I am trying to make a program that whilst running will listen for a key word (for example ‘Apple’) and then will activate a piece of code upon hearing it.
I have tried creating a loop that records 2 seconds of audio then performs speech recognition on it, but much of the time, the word is said during the speech recognition process and therefore is not picked up.
How can I get it so that it will keep listening and the only margin of error is the quality of the speech recognition? I can’t think of anything.

cvp

@rex_noctis Try this. A file is recorded each 10 seconds (you can change it, max 60 seconds). A label is green while you record, is Orange to warn you it will change file in 3 seconds.

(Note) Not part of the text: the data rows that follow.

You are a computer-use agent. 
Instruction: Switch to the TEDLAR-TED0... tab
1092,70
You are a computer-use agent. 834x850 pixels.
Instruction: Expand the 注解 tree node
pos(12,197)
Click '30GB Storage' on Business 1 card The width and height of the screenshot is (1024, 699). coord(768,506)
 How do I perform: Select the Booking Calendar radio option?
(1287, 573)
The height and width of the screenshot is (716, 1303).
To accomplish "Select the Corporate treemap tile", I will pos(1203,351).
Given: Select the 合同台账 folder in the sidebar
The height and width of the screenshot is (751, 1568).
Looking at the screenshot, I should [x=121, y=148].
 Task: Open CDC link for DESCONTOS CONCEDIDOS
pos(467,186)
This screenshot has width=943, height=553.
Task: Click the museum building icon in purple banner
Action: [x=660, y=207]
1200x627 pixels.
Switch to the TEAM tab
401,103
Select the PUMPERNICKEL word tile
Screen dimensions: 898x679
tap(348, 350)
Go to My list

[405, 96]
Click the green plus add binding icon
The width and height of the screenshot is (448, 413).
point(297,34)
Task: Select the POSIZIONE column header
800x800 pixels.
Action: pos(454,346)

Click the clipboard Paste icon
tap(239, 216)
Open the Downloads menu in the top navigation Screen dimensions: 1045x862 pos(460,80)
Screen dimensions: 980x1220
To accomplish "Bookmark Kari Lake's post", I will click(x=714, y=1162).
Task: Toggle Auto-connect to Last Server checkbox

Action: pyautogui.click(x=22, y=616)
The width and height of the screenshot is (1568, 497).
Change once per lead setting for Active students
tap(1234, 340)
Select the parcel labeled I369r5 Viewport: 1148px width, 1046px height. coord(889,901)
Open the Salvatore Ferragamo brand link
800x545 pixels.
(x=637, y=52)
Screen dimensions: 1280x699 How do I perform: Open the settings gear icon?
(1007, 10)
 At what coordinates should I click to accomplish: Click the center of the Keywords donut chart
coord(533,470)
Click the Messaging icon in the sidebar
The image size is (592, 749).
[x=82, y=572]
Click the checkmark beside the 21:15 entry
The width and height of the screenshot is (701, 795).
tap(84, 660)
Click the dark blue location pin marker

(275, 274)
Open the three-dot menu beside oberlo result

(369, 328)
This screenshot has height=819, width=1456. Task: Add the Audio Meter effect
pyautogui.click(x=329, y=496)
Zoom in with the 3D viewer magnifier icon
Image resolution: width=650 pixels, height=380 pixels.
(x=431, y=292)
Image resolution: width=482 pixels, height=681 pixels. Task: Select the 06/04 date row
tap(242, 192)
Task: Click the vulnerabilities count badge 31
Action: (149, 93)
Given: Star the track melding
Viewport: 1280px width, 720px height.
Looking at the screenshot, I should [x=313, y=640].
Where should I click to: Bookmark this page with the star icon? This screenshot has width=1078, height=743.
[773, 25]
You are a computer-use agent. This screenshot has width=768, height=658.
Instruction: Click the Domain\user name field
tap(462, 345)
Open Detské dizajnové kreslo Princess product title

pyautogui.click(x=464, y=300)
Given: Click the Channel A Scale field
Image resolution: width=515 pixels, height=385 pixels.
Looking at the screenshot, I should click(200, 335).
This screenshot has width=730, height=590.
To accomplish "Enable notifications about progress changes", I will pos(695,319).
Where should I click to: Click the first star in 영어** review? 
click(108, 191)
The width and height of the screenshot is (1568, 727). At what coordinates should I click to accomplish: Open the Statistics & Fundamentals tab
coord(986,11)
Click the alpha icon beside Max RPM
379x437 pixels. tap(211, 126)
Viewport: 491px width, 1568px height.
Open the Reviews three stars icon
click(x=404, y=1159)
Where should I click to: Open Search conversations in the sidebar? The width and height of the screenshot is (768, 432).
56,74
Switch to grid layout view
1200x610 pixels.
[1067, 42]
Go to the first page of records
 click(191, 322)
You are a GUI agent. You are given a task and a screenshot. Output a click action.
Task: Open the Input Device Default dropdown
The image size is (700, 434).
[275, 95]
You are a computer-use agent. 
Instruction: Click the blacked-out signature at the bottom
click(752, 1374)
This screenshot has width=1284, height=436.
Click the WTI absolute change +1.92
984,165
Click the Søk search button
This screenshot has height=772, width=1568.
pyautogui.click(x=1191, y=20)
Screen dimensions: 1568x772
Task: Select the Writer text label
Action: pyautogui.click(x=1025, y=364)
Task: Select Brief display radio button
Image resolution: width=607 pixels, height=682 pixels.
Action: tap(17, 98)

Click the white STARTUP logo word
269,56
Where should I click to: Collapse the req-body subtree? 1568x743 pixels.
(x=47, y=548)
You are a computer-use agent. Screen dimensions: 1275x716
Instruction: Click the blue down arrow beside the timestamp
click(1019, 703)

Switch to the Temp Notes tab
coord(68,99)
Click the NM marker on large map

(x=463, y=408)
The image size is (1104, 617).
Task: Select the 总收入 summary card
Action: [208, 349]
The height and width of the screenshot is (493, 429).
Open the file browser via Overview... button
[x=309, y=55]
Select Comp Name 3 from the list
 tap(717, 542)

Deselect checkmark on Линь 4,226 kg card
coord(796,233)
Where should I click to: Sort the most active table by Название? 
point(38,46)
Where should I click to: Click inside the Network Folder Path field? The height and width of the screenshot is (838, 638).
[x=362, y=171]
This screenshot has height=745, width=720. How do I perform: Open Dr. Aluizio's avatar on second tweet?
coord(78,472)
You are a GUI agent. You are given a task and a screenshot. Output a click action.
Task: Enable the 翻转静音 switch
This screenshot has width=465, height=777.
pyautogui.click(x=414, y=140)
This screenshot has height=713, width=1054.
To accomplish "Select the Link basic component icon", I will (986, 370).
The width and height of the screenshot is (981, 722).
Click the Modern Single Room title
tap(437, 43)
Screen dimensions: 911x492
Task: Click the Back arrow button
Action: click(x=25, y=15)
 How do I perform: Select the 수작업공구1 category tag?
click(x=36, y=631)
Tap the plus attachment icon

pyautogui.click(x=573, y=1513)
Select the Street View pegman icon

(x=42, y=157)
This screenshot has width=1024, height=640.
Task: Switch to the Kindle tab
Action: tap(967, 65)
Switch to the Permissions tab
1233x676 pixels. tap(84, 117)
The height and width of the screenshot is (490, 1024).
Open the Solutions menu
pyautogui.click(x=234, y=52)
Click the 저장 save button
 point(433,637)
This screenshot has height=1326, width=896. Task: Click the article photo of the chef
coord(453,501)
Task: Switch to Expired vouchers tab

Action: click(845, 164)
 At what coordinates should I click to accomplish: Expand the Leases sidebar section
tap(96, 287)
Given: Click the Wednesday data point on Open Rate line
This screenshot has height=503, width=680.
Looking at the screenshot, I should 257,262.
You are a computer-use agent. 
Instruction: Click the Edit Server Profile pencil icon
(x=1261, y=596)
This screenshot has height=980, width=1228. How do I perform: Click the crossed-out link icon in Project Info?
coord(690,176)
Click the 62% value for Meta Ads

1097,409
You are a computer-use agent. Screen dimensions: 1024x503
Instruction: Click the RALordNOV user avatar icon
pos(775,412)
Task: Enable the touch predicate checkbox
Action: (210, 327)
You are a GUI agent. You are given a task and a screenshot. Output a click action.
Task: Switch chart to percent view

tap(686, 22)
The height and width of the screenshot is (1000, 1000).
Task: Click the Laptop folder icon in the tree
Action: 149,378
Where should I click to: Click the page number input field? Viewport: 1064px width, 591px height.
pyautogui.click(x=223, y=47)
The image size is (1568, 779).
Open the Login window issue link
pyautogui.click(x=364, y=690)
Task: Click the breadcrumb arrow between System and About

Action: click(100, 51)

File is flip/flop 0/1test.m4a. To stop, say "stop" and pray it works 😂
Of course, it is not perfect, if you change file just during a word is pronounced...

import threading
import speech
import sound
import time
import os
import ui

class my_thread(threading.Thread):
    global my_ui_view,servers_thread,servers_speed
    def __init__(self,view,file):
        threading.Thread.__init__(self)
        self.file = file
        self.view = view
    def run(self):
        local = threading.local() 
        local.file = self.file
        local.view = self.view
        def pr(l):
            local.view['tv'].text = local.view['tv'].text + l + '\n'
        #pr('recognize ' +local.file)
        try:
            local.t = speech.recognize(local.file,'fr')
            for local.m in local.t:
                if 'stop' in local.m[0].lower():
                    local.view.stop = True
                    break
                pr(local.m[0])
        except RuntimeError as e:
            pr('Speech recognition failed: '+str(e))
        os.remove(local.file)
        #pr(local.file+' deleted')

w,h = ui.get_screen_size()
v = ui.View()
v.background_color = 'white'
l = ui.Label()
l.frame = (10,10,100,20)
v.add_subview(l)
tv = ui.TextView(name='tv')
tv.frame = (10,50,w-20,h-50-10)
v.add_subview(tv)
v.present('full_screen')
j = 0
v.stop = False
while not v.stop:
    file = str(j)+'test.m4a'        
    l.text = file
    recorder = sound.Recorder(file)
    recorder.record()
    l.background_color = 'green'
    time.sleep(10)          # duration of one file
    l.background_color = 'orange'
    time.sleep(3)
    l.background_color = 'red'
    recorder.stop()
    s = my_thread(v,file)
    s.start()
    j = 1 - j
mikael

@rex_noctis, maybe @JonB and @Mederic could figure a way to use some kind of circular input audio buffer and continuous recording for this. Based on this thread they can go pretty deep on audio stuff, unfortunately in the wrong direction in that thread.

cvp

@mikael I know but the problem, I think, is that speech recognition needs a file. I know that my little script is not the right solution, it is only to show him that an other thread may do the job while you record.

JonB

Fwiw, you can overlap ping-ponging recorders so you never have gaps.

cvp

@JonB I agree but we don't avoid the risk to cut words.

JonB

https://gist.github.com/b732076dc521c3c130a865924b6731d5

This is what I mean. You would add your processing to the callback. but basically there are always two files recording, and one processing, so words will never be cut off.

In other words file 1 might cut off "App", but file 2 started a little later, so would get the whole "Apple".

obviously there would have to be other logic that switches to continuous record once the wake phrase is discovered.